_Serie de ejercicios_
A) Actualiza el fragmento proporcionado: reprodúcelo empezando en "Nuestra vida está" y terminando en "tribunales la confunden.", y sustituye "acero inoxidable" por "hierro forjado".
B) Según el fragmento proporcionado, ¿qué ley se le ha aplicado a El Cuco?
C) En el fragmento proporcionado, ¿por qué se escribe la Justicia con inicial mayúscula?
━━━━━ Fragmento proporcionado
Los occidentales somos platónicos desde el mismo momento de nacer. Es una especie de enfermedad hereditaria o pecado original que se transmite de generación en generación, que infecta nuestra sangre cuando se eleva al cerebro y nos hace pensar en duplicados, en cosas eternas, irrompibles e inconmensurables, que viven en un mundo perfecto aislados del nuestro por una pantalla de plexiglás. Cuando uno menciona la palabra caballo no piensa en esos jamelgos famélicos que arrastran las carretas de los chatarreros, ni en los vientres hinchados de boñigas de los coches turísticos: ve con el ojo de la mente un animal prístino, intocable, un caballo centuplicado que reúne en su estampa todas las virtudes y los pedigrís de las mayores razas de la Tierra. Cuando uno pronuncia libertad no piensa en esa burda imitación del derecho a decidir que nos invita a introducir una papeleta en una urna cada cuatro años, ni siquiera en la euforia del reo que acaba de salir del presidio después de que se le conmute la pena: la Libertad, con mayúscula, es un concepto casi religioso que forma parte integrante de la dignidad de todos los hombres y que debe permitirles, en teoría al menos, equipararse al ángel o rodar por las pocilgas, según prefiera.

Nuestra vida está llena de esas nociones de acero inoxidable. De esas altas entidades a las que el viento del tiempo no alcanza y que no se dejan corromper por la ignorancia o el desafuero de los hombres. El amor. La patria. La amistad. El valor. La lealtad. La belleza, claro que sí. El bien, otro de los vértices del inevitable triángulo platónico. Y el más lamentable, el que más postillas causa y más hace sangrar por debajo de los apósitos: la justicia. Es decir, la Justicia, con inicial de tamaño apropiado, para distinguirla de esas otras menudencias groseras con que los tribunales la confunden.

La familia de Marta del Castillo se siente decepcionada después de enterarse de que El Cuco, el menor enfangado en la desaparición y probable violación de la niña, estará en la calle en cuestión de pocos meses. Le ha sido aplicada la Ley del Menor, lo cual, sumado a que el juez que lo procesó no ha hallado indicios terminantes de culpabilidad en el atestado, le permitirá pasar de puntillas por un terreno en el que, según todos esperaban, debía desollarse los pies. La familia de la víctima dice que esto no es justicia, que esto no es lo que esperaban; incluso, la desolada madre ha manifestado enigmáticamente que, abandonada por la justicia de las salas, ya sólo confía en la de las cárceles.
━━━━━━━━━━
━━━━━ Sección de datos
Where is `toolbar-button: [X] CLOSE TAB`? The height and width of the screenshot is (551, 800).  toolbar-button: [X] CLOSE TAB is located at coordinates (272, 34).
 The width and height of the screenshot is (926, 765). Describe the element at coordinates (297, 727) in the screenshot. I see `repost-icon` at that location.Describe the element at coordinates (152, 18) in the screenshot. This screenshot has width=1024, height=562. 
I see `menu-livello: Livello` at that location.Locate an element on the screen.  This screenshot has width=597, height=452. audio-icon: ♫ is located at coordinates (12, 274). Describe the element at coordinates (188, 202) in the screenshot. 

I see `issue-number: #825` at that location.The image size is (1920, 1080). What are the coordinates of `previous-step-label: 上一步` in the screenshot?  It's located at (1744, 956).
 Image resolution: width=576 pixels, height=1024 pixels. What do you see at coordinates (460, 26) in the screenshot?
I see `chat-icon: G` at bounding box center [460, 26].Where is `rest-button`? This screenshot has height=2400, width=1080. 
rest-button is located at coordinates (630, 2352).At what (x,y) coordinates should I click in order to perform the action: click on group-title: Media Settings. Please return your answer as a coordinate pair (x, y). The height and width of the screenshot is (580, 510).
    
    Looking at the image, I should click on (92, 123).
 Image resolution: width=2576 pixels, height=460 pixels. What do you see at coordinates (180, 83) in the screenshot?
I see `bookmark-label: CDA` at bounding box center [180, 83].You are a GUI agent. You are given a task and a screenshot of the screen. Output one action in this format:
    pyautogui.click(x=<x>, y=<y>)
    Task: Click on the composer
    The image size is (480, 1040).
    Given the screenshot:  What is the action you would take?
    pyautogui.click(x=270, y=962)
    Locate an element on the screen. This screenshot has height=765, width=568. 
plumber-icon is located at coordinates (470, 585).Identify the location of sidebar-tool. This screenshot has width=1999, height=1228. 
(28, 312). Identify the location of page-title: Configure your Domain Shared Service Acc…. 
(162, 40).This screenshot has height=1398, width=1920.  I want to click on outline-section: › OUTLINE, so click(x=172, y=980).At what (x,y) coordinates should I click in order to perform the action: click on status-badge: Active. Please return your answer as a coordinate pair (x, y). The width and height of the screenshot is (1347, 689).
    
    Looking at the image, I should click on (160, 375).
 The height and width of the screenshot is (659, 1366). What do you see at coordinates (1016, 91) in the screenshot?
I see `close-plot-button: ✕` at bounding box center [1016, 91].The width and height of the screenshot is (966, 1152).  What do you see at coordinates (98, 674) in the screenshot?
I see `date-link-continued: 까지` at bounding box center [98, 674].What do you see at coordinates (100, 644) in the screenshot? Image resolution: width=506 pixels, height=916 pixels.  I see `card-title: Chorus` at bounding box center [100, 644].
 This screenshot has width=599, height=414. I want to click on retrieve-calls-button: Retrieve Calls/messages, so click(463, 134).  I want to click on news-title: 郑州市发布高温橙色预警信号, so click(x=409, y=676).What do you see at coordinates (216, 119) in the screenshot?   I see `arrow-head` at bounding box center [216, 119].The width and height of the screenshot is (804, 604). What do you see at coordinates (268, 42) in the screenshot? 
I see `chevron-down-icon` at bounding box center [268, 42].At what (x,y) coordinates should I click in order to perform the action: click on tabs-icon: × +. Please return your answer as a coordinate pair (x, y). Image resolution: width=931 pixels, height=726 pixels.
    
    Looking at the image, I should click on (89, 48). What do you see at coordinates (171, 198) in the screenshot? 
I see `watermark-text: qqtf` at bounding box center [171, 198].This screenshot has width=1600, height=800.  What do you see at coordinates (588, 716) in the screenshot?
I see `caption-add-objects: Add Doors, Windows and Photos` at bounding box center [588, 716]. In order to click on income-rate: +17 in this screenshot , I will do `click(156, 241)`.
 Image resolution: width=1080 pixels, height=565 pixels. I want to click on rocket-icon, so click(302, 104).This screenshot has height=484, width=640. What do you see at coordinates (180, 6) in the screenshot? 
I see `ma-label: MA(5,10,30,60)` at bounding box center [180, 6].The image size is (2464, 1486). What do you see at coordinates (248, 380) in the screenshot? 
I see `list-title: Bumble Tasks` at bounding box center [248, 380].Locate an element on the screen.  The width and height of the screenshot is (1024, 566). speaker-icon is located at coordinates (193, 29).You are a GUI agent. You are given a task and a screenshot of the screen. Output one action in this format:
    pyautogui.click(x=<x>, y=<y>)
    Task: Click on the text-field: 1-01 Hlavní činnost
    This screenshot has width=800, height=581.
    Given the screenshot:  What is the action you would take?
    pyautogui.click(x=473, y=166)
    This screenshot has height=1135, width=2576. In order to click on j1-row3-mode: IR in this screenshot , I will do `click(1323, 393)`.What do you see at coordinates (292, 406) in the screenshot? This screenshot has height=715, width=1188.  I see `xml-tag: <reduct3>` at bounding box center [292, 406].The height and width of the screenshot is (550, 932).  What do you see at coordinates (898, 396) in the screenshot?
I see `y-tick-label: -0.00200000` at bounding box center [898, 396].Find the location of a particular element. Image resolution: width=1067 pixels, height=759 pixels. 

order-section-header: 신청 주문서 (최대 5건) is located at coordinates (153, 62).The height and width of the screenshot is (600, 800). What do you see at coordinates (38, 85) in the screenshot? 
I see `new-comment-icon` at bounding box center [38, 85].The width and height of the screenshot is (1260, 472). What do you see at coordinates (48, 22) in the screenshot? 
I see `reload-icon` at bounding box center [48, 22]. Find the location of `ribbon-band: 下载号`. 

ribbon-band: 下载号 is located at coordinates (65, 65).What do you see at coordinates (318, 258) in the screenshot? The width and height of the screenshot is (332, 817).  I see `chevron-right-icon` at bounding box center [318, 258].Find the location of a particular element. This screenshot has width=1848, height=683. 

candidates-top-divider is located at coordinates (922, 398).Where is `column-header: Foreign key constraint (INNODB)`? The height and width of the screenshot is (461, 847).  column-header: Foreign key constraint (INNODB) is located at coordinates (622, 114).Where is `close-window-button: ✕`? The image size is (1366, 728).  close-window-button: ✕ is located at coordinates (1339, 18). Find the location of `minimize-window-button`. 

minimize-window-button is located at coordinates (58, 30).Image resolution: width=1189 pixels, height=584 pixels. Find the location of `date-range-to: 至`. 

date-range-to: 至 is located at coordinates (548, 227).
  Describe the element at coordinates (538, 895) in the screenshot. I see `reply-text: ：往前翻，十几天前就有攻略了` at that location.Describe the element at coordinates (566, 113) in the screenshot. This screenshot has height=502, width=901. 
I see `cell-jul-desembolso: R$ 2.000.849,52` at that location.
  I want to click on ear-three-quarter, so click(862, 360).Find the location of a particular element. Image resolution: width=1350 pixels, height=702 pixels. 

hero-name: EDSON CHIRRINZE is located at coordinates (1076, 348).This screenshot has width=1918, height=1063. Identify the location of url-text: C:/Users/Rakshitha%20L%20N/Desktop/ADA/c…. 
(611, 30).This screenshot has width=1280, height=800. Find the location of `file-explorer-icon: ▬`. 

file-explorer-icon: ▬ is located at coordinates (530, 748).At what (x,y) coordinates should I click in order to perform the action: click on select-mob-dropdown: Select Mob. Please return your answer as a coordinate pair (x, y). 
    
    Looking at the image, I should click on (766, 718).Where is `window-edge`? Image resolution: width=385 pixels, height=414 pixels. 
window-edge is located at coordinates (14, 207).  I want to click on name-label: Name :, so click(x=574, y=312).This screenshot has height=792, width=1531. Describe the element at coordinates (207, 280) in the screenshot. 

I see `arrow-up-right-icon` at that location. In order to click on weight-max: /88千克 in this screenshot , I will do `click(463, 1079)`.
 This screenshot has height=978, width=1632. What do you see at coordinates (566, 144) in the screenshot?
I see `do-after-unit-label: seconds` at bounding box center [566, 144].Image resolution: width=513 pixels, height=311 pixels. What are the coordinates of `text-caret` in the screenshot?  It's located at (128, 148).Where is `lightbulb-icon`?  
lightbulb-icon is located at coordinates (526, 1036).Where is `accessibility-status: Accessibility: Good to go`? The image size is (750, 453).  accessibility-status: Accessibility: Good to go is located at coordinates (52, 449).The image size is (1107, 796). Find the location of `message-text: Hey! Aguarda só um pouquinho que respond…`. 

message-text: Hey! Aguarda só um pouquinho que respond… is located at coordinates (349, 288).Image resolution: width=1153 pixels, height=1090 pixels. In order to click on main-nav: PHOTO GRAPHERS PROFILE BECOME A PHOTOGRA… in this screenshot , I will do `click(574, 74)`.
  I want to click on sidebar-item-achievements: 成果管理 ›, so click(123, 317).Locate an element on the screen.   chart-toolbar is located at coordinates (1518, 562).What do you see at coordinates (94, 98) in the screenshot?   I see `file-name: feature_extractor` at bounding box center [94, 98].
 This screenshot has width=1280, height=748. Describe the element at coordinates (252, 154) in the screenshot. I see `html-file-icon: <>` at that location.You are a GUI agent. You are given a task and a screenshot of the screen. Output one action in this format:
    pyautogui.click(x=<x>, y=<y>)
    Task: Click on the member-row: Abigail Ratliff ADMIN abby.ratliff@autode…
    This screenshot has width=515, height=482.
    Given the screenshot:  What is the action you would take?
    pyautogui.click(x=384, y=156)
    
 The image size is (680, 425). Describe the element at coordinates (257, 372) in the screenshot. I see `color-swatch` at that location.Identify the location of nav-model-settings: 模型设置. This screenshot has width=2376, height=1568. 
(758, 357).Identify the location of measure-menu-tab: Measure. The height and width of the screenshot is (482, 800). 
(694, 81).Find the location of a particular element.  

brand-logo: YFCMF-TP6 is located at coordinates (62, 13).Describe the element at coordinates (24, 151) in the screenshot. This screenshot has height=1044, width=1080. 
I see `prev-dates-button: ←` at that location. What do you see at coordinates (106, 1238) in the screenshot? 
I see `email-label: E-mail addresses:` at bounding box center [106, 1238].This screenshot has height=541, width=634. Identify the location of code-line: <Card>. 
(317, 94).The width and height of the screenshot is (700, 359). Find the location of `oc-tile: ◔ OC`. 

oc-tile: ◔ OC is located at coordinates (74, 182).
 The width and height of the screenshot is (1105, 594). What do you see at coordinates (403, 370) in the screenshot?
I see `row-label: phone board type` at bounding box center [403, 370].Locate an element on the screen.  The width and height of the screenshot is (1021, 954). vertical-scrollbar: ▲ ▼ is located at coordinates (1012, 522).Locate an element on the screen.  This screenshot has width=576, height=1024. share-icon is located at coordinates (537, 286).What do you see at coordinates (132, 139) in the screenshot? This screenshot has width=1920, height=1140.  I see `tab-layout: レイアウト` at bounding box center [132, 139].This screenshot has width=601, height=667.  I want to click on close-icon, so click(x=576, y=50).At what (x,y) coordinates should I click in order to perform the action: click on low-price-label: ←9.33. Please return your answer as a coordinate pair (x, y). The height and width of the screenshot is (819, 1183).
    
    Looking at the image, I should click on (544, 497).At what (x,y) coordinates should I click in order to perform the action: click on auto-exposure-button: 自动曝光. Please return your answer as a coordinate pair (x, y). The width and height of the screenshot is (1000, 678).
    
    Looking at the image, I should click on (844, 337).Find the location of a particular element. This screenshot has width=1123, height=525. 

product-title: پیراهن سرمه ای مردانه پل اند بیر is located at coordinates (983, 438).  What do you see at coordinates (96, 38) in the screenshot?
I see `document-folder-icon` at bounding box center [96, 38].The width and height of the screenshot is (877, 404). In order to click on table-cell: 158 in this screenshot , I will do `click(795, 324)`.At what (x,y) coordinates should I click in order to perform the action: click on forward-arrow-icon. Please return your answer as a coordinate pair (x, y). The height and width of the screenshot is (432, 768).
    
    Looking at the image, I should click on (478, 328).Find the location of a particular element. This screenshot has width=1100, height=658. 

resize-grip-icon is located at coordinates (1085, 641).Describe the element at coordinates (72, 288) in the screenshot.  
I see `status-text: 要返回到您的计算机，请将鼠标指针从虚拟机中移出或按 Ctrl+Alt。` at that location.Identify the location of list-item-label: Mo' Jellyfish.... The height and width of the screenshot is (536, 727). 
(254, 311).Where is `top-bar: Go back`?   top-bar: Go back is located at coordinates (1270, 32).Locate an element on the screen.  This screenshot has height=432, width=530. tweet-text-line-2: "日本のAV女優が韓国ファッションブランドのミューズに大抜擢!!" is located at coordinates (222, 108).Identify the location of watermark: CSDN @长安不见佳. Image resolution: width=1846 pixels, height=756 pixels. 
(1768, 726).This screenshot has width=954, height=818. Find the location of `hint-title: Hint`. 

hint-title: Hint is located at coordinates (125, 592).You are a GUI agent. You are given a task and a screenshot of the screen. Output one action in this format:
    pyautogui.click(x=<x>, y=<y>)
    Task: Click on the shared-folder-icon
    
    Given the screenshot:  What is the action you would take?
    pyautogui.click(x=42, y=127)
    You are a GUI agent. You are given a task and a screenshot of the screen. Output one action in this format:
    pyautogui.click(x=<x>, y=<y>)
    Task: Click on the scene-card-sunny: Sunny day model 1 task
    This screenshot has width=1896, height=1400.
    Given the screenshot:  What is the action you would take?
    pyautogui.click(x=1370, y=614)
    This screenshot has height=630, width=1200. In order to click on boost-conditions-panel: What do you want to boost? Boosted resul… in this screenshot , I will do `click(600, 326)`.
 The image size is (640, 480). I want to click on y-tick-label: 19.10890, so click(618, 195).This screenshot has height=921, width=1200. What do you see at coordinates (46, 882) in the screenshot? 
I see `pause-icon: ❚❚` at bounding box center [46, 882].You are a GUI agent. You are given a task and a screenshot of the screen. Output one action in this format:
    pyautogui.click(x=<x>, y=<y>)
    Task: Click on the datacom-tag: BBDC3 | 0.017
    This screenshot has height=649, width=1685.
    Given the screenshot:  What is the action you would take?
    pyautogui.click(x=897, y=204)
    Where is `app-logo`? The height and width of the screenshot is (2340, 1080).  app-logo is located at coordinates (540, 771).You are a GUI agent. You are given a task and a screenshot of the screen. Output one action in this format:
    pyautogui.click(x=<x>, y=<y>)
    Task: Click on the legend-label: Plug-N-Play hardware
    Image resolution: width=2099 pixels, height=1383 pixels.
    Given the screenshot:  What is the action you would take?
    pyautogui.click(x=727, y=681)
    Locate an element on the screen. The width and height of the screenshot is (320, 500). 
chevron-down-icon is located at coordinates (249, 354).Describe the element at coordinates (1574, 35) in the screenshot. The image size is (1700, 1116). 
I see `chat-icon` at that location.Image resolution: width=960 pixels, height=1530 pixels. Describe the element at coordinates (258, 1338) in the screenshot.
━━━━━━━━━━
_Respuestas de actividades_
A)
Nuestra vida está llena de esas nociones de hierro forjado. De esas altas entidades a las que el viento del tiempo no alcanza y que no se dejan corromper por la ignorancia o el desafuero de los hombres. El amor. La patria. La amistad. El valor. La lealtad. La belleza, claro que sí. El bien, otro de los vértices del inevitable triángulo platónico. Y el más lamentable, el que más postillas causa y más hace sangrar por debajo de los apósitos: la justicia. Es decir, la Justicia, con inicial de tamaño apropiado, para distinguirla de esas otras menudencias groseras con que los tribunales la confunden.

B) La Ley del Menor.

C) Se escribe con una inicial de tamaño apropiado para distinguirla de esas otras menudencias groseras con que los tribunales la confunden.